I managed to clean my coat in the bathroom, it needed dry cleaning but it was November after all and I couldn't go home only in my dress shirt, it wasn't that warm. Now, about my hair. Should I just cut it all? Or only the part bird shitted on? I was really disgusted.
On the way back from the bathroom with my hood still on I looked at Ino and begged her to come to my office with some paper towels. She looked surprised and she died of laughter when she saw why I needed her assistance, but she helped me anyway. I knew I can always count on her. Ino was my friend and even though she was in a relationship with Sasuke's friend Shikamaru, I knew she would never betray me.

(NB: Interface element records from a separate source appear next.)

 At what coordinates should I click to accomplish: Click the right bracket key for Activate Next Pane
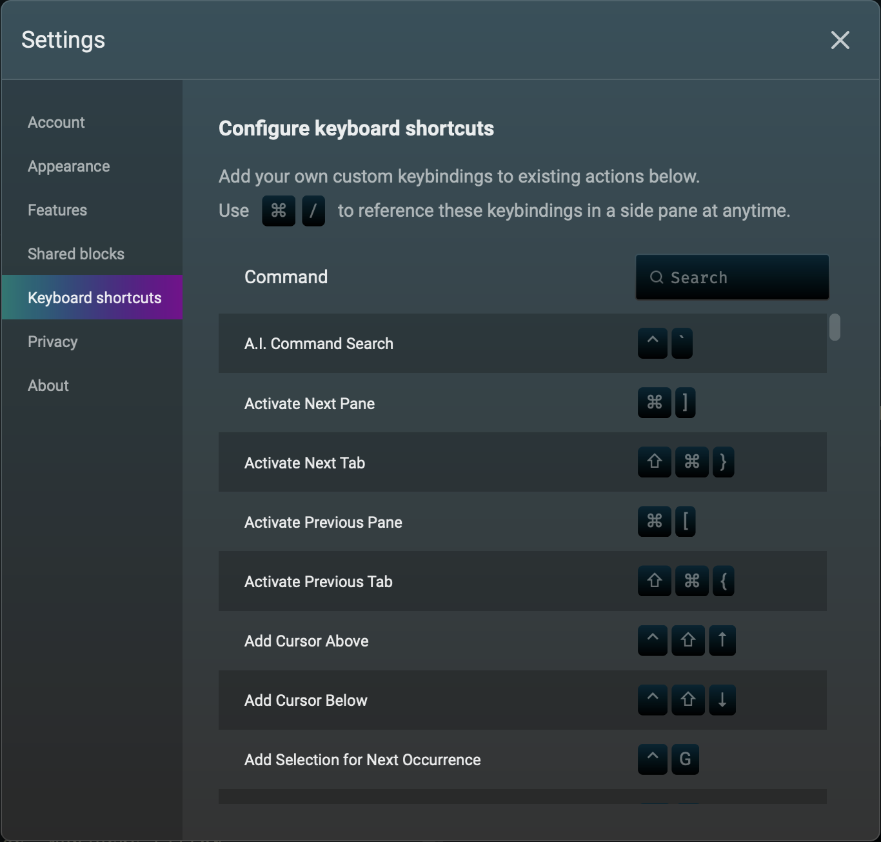click(x=685, y=403)
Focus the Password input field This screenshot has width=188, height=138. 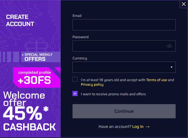(119, 46)
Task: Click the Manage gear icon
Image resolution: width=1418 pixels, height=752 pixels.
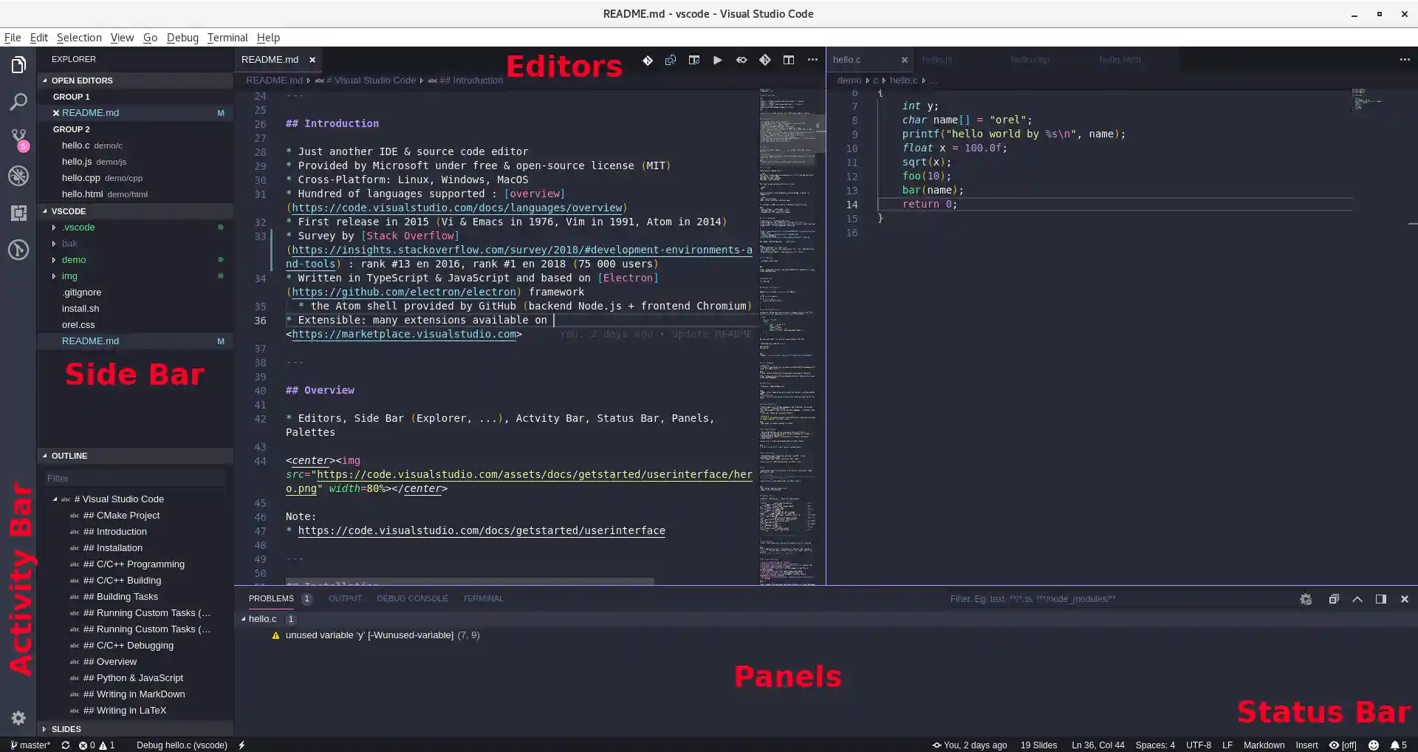Action: (18, 718)
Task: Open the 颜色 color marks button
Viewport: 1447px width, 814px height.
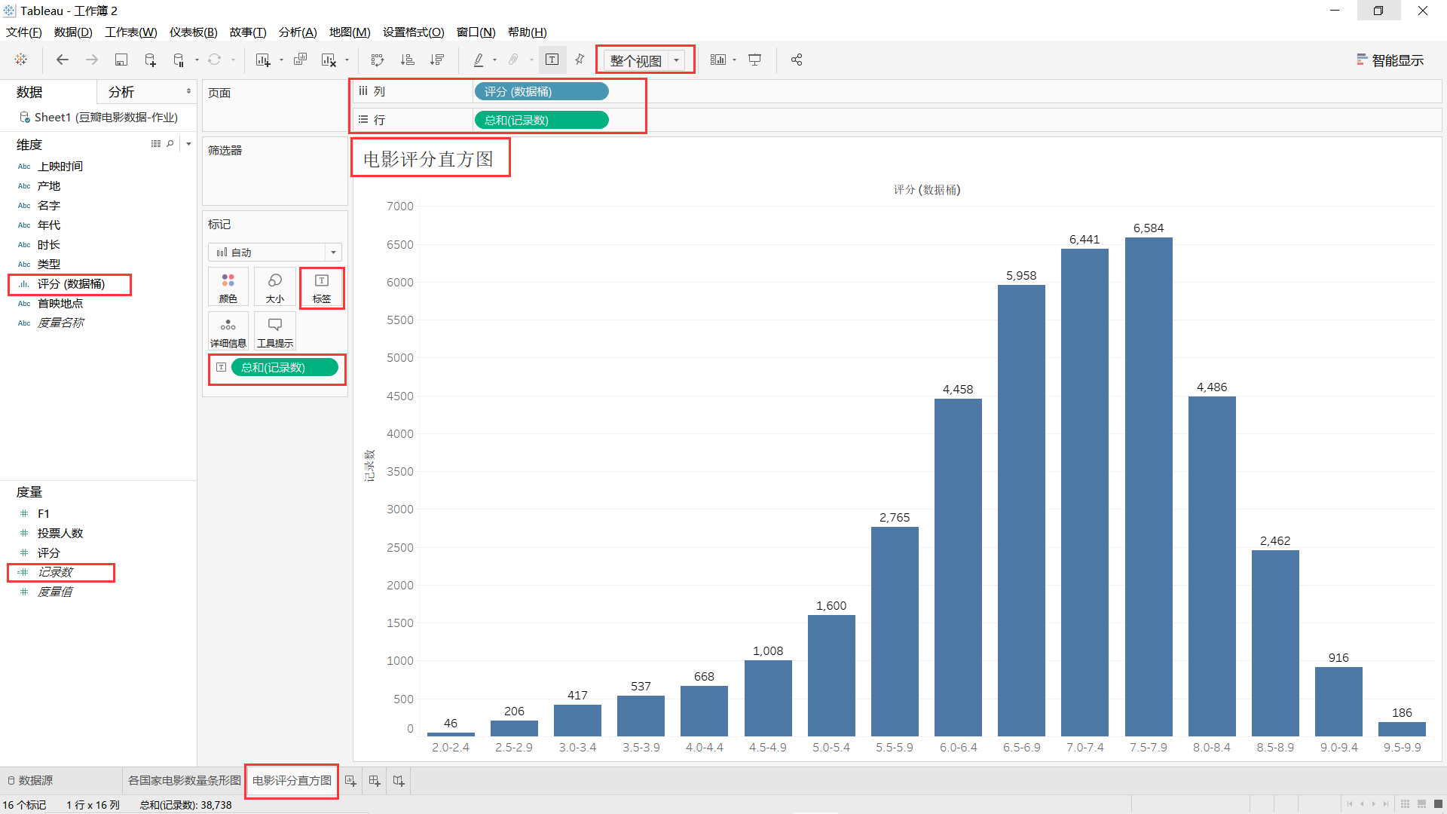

The rest of the day went by without too much of a trouble, and then I had to go home on foot because waiting for a cab for 15 minutes was not something I could afford in the condition I was in. And so, I was drenched like a rat, with the stench of shit in my hair, thoughts of kissing Sasuke-bastard haunted my mind and on top of that my phone had to ring somewhere in my backpack when I couldn't pick it up due to the wet state I was in.
Lovely day.
I finally entered my bathroom and managed to take a shower, hopefully water will wash away everything that happened today along with that disgusting thing in my hair.
Enjoying the hot water all over my body I could relax a bit at last. My phone rung again and I cursed at whoever was disturbing me, reminding myself to check the missed calls.